_WORK INSTRUCTION_
The required lines are those that contain "computer"; pull them out of the data and copy them.
──────────────────────────────
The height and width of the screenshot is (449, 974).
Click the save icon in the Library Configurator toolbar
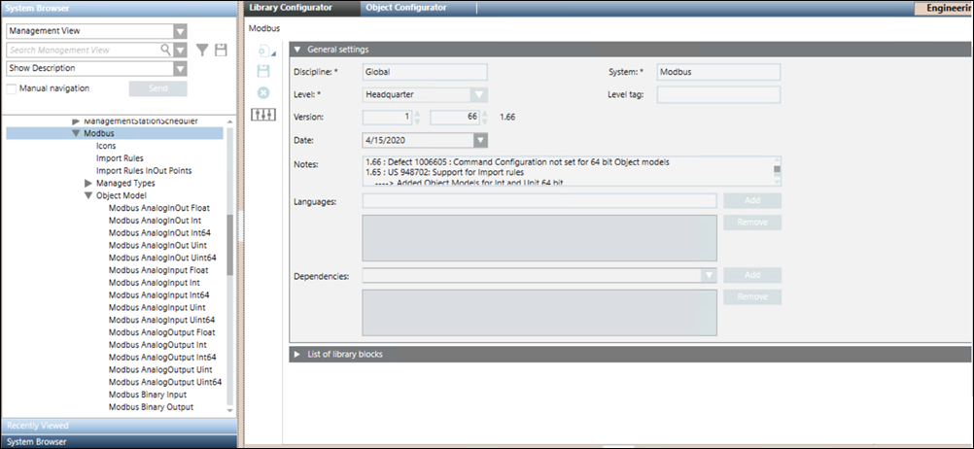click(262, 71)
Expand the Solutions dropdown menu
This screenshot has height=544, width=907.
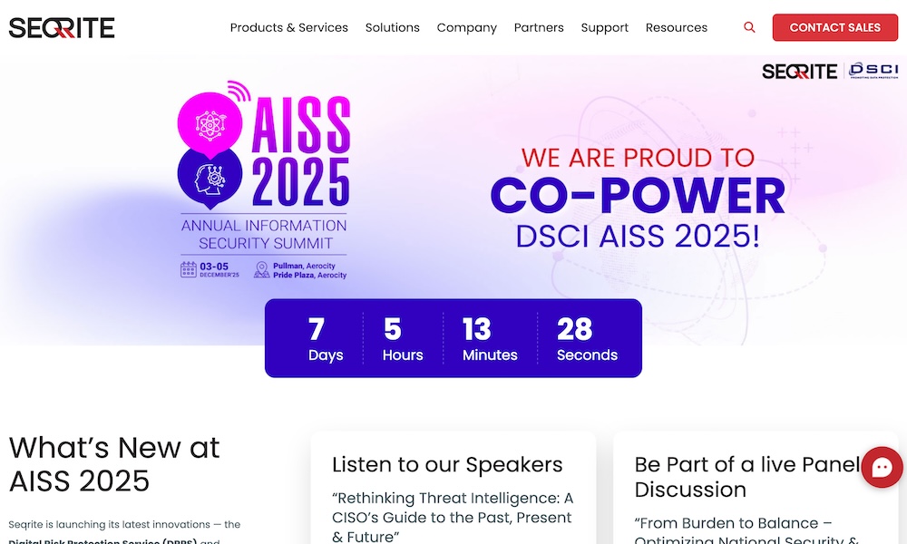(x=392, y=27)
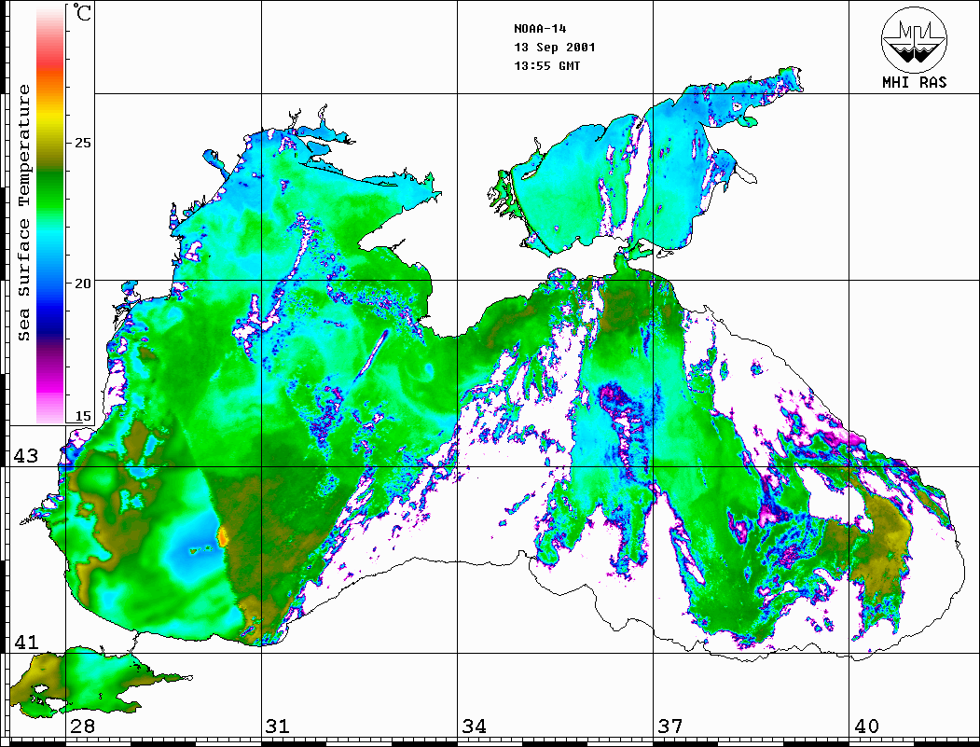Click the latitude label 43
The height and width of the screenshot is (747, 980).
pos(25,456)
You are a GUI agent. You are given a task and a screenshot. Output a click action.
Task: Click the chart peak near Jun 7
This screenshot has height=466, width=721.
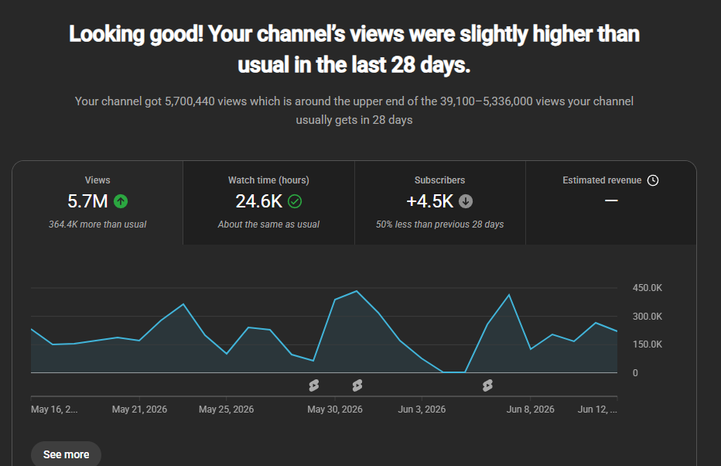pyautogui.click(x=509, y=295)
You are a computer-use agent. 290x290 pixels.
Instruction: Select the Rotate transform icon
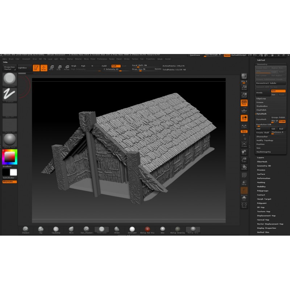coord(67,68)
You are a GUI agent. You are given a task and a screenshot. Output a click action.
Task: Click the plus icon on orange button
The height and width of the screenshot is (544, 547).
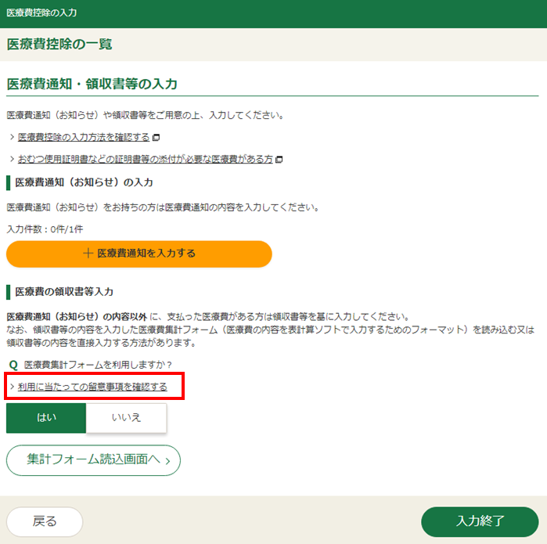pyautogui.click(x=88, y=254)
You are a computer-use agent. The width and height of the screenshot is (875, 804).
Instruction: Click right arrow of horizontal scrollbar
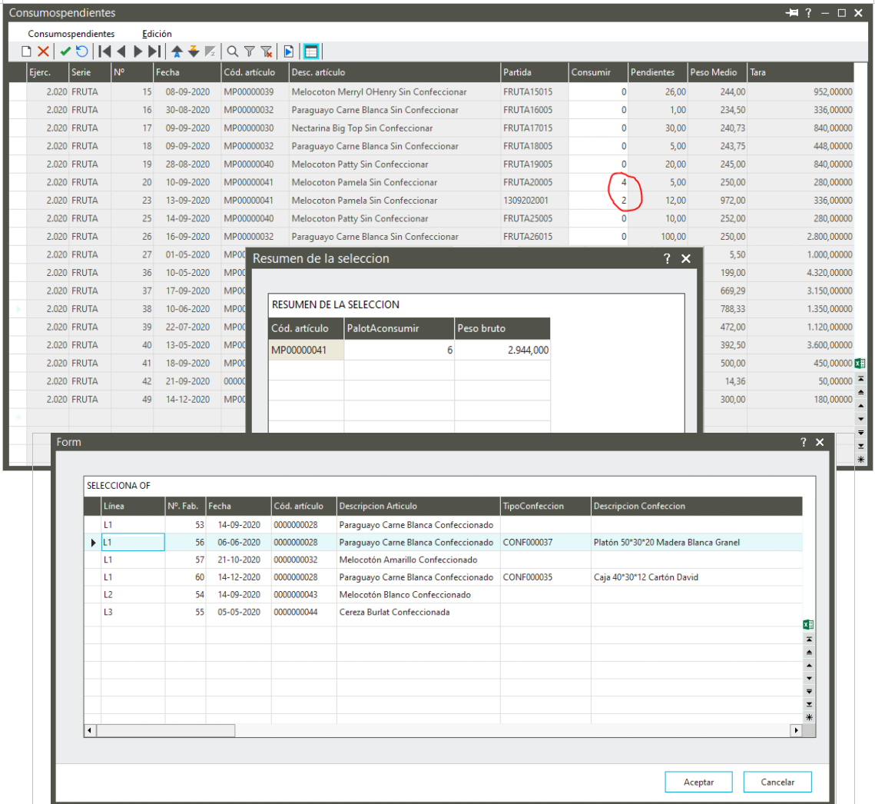tap(796, 730)
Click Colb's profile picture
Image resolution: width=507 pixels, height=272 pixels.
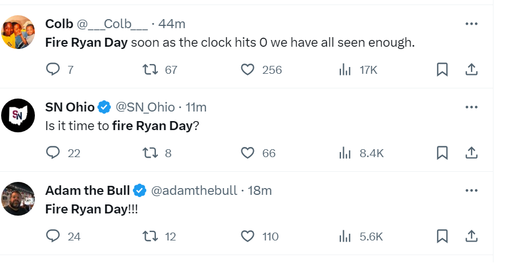click(19, 33)
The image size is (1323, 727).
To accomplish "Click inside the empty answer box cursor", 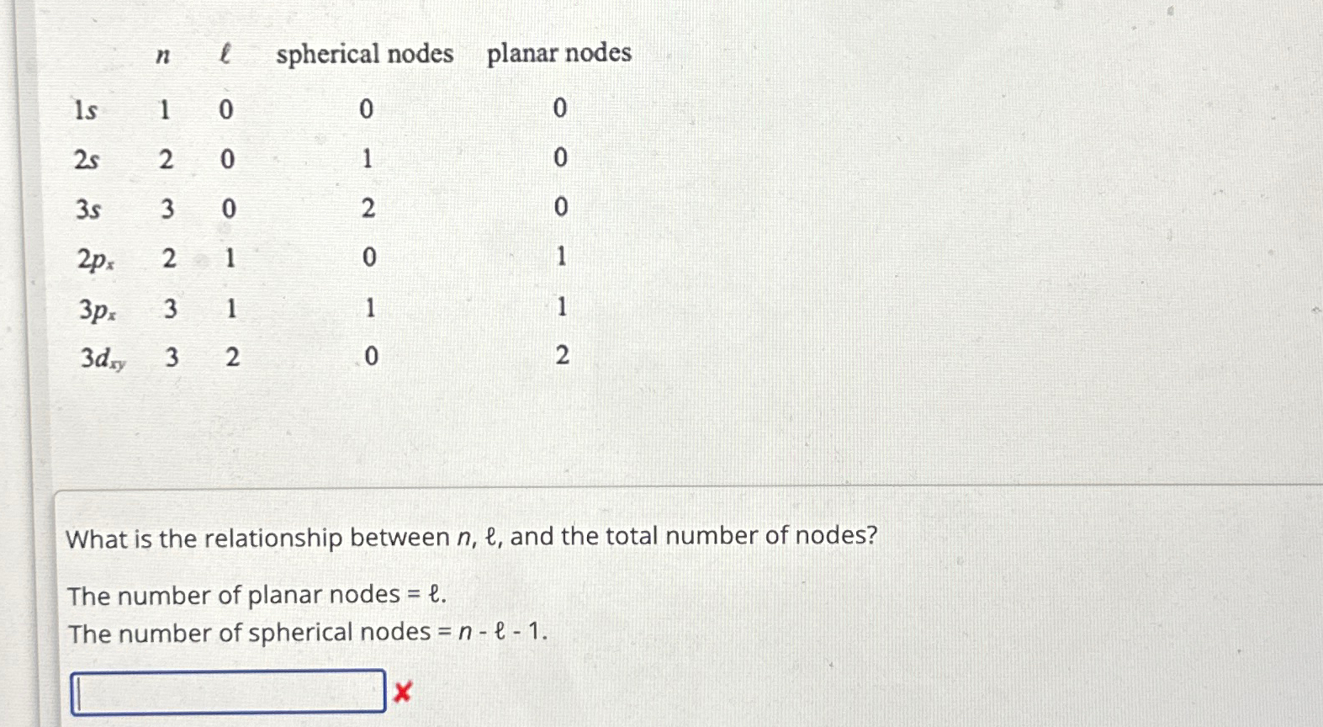I will [x=82, y=690].
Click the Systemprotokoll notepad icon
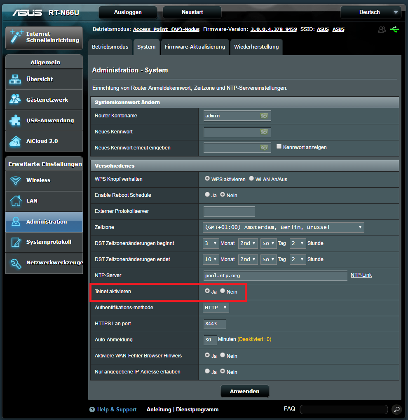 pyautogui.click(x=16, y=242)
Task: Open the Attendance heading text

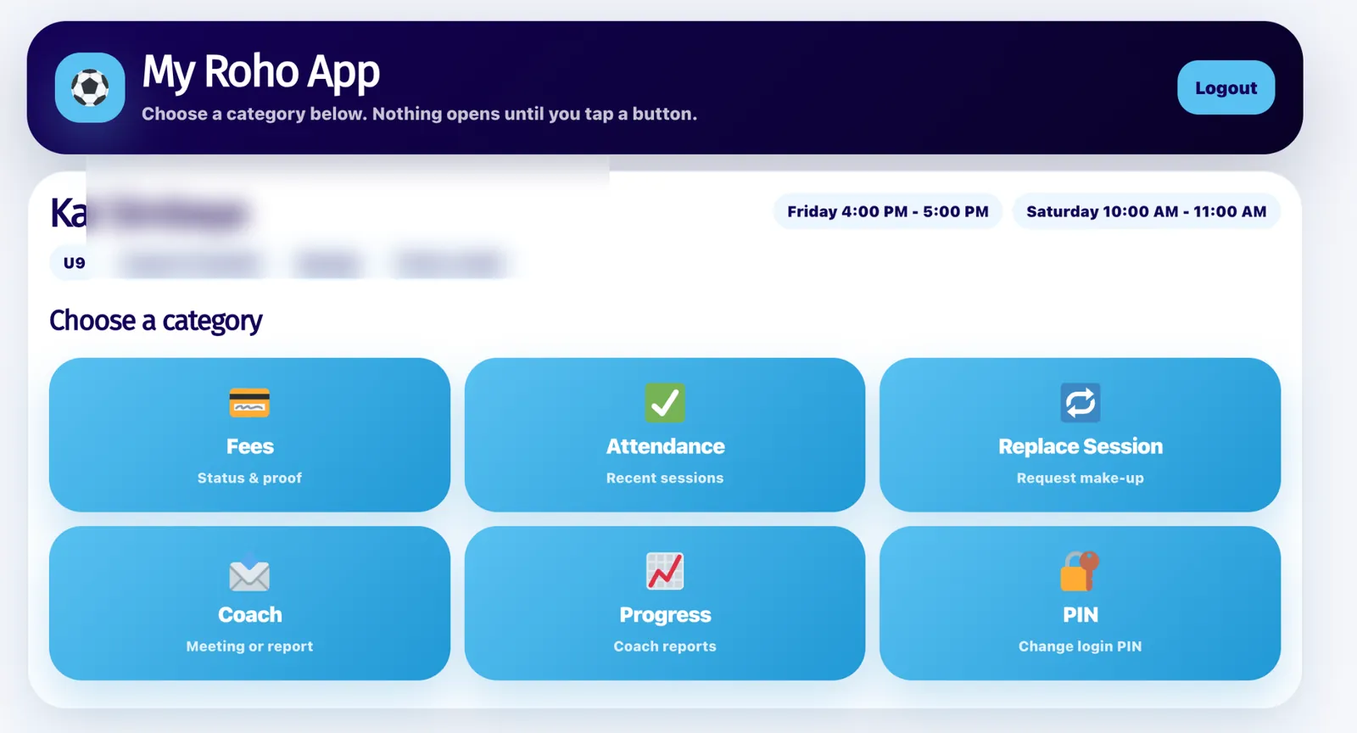Action: click(x=665, y=446)
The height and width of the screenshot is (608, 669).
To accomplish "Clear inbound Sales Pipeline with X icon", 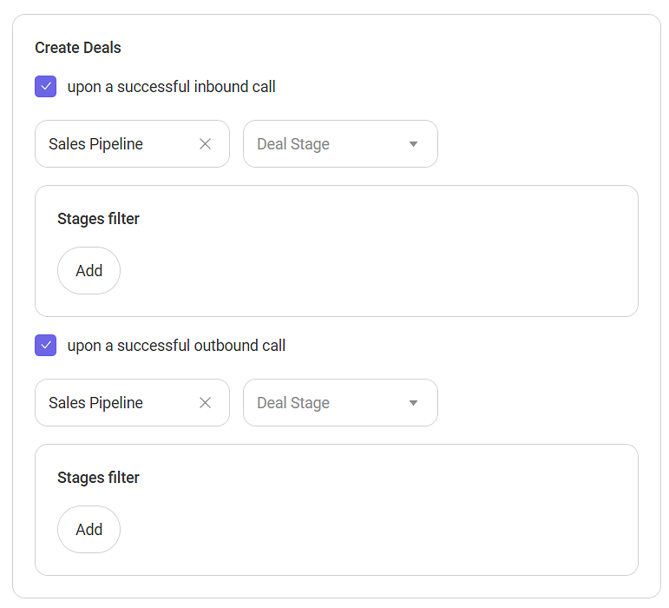I will coord(206,144).
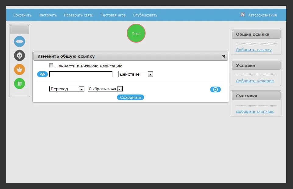
Task: Click the Добавить ссылку link
Action: (253, 50)
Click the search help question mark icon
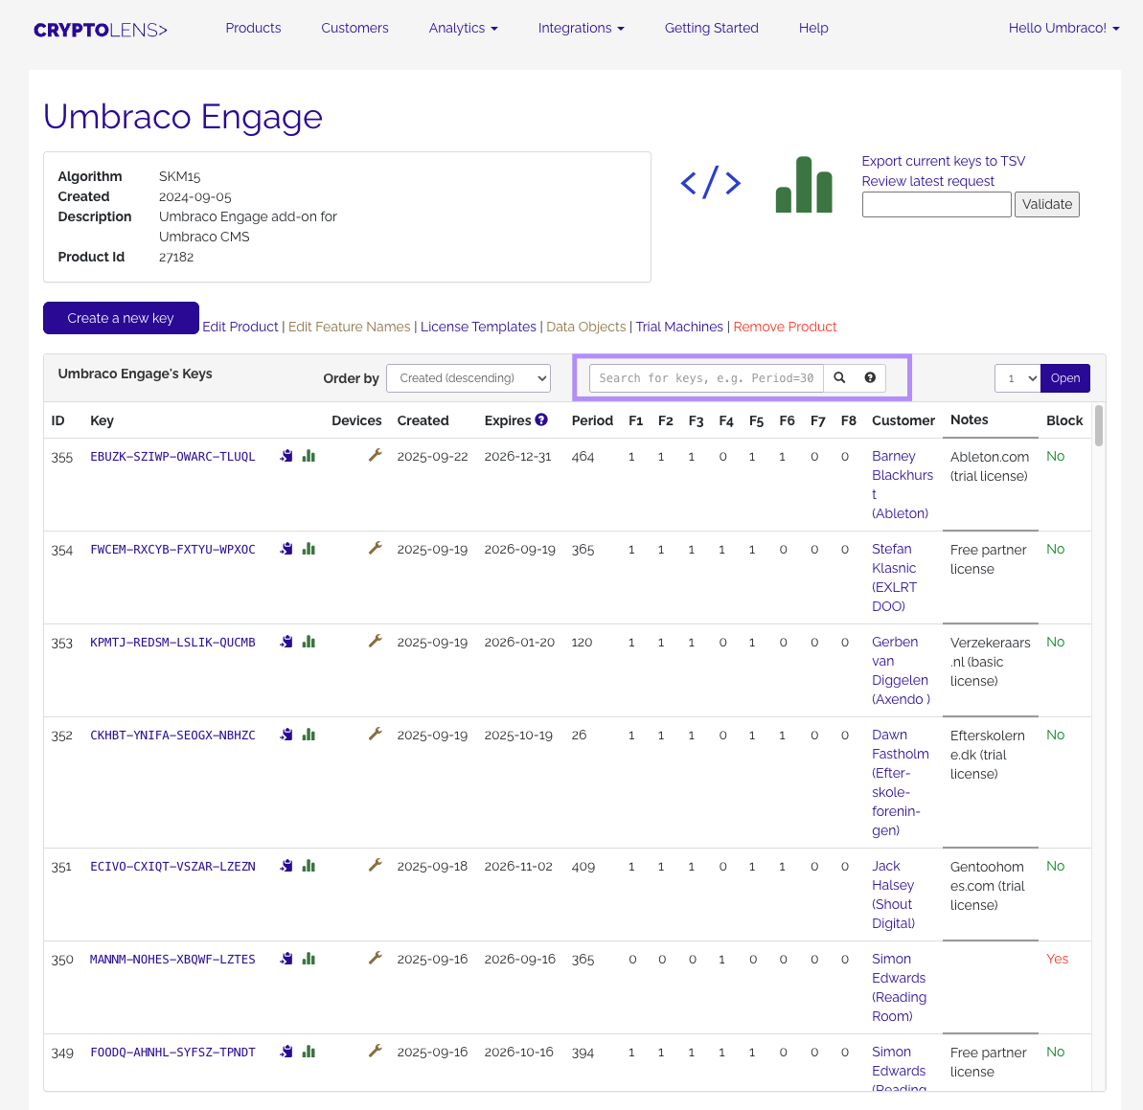The width and height of the screenshot is (1143, 1110). coord(870,378)
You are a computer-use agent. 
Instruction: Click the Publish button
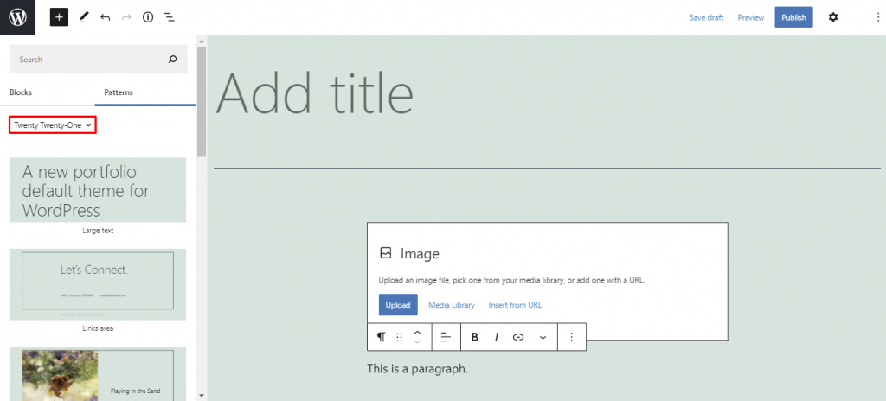[x=794, y=17]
──────────────────────────────
_RESULT_
You are a computer-use agent. 290x290 pixels.
You are a computer-use agent. The width and height of the screenshot is (875, 804).
You are a computer-use agent. 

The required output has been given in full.